▶ What you should do
Note the line where "Image resolution: width=888" appears in the data below; write it out exactly, along with every line that comes after it to the end.

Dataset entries
▽
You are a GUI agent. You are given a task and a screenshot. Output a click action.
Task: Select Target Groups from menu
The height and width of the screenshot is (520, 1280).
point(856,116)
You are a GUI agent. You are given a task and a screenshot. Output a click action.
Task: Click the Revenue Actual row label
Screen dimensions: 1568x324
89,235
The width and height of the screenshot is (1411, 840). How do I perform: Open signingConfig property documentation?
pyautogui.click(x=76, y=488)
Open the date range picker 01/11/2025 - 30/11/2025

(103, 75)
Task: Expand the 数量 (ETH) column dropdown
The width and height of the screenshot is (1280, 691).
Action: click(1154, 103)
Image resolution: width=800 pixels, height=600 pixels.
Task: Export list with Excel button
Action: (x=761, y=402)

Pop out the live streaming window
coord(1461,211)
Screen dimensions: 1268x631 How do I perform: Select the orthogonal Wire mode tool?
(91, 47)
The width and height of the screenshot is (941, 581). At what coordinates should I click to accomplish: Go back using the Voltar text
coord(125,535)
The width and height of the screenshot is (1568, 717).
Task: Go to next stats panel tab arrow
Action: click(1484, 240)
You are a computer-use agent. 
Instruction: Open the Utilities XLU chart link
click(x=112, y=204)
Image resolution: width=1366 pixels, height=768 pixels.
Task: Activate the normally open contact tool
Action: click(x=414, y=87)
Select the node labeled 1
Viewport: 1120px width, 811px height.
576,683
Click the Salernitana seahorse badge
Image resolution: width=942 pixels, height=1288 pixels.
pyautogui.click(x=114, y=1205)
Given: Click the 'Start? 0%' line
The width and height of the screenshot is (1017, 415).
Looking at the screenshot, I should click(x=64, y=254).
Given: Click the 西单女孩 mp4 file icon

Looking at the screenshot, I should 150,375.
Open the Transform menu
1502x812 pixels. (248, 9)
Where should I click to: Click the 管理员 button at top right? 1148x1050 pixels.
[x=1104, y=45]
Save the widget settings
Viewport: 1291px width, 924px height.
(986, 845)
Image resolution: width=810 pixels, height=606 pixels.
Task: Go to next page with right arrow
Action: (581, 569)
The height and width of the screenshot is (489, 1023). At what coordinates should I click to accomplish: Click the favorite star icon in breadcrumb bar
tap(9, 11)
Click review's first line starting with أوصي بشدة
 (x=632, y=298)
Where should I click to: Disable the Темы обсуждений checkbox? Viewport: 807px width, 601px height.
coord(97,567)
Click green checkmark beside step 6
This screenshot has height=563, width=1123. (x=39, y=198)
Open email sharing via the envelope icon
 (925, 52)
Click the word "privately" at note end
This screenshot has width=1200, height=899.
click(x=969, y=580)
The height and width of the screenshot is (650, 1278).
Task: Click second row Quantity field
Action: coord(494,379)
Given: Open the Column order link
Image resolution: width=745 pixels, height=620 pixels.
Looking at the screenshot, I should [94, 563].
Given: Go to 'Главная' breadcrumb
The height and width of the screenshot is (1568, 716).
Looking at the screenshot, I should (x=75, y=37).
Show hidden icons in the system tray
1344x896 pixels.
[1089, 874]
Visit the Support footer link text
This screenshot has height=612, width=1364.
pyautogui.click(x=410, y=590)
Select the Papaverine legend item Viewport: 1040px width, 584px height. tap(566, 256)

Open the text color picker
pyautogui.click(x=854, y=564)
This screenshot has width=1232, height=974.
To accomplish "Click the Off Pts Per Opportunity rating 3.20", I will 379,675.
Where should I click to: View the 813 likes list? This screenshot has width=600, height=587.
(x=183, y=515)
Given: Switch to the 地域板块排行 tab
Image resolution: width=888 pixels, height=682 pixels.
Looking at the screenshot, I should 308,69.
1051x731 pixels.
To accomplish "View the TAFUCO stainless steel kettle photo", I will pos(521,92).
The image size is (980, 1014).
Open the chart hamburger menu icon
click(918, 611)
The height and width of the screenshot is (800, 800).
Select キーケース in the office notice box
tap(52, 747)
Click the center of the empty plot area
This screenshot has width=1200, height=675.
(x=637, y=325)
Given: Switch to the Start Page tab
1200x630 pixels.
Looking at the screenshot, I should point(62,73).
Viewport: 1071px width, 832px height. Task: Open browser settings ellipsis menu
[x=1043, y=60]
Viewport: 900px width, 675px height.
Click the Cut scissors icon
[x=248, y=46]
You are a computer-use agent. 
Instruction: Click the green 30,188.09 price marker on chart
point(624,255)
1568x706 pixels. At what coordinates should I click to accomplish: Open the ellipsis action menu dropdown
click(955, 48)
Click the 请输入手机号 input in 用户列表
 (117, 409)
△
▶ Task result
Image resolution: width=888 pixels, height=682 pixels.
Looking at the screenshot, I should 308,69.
1051x731 pixels.
To accomplish "View the TAFUCO stainless steel kettle photo", I will pos(521,92).
The image size is (980, 1014).
Open the chart hamburger menu icon
click(918, 611)
The height and width of the screenshot is (800, 800).
Select キーケース in the office notice box
tap(52, 747)
Click the center of the empty plot area
This screenshot has width=1200, height=675.
(x=637, y=325)
Given: Switch to the Start Page tab
1200x630 pixels.
Looking at the screenshot, I should point(62,73).
Viewport: 1071px width, 832px height. Task: Open browser settings ellipsis menu
[x=1043, y=60]
Viewport: 900px width, 675px height.
Click the Cut scissors icon
[x=248, y=46]
You are a computer-use agent. 
Instruction: Click the green 30,188.09 price marker on chart
point(624,255)
1568x706 pixels. At what coordinates should I click to accomplish: Open the ellipsis action menu dropdown
click(955, 48)
Click the 请输入手机号 input in 用户列表
 (117, 409)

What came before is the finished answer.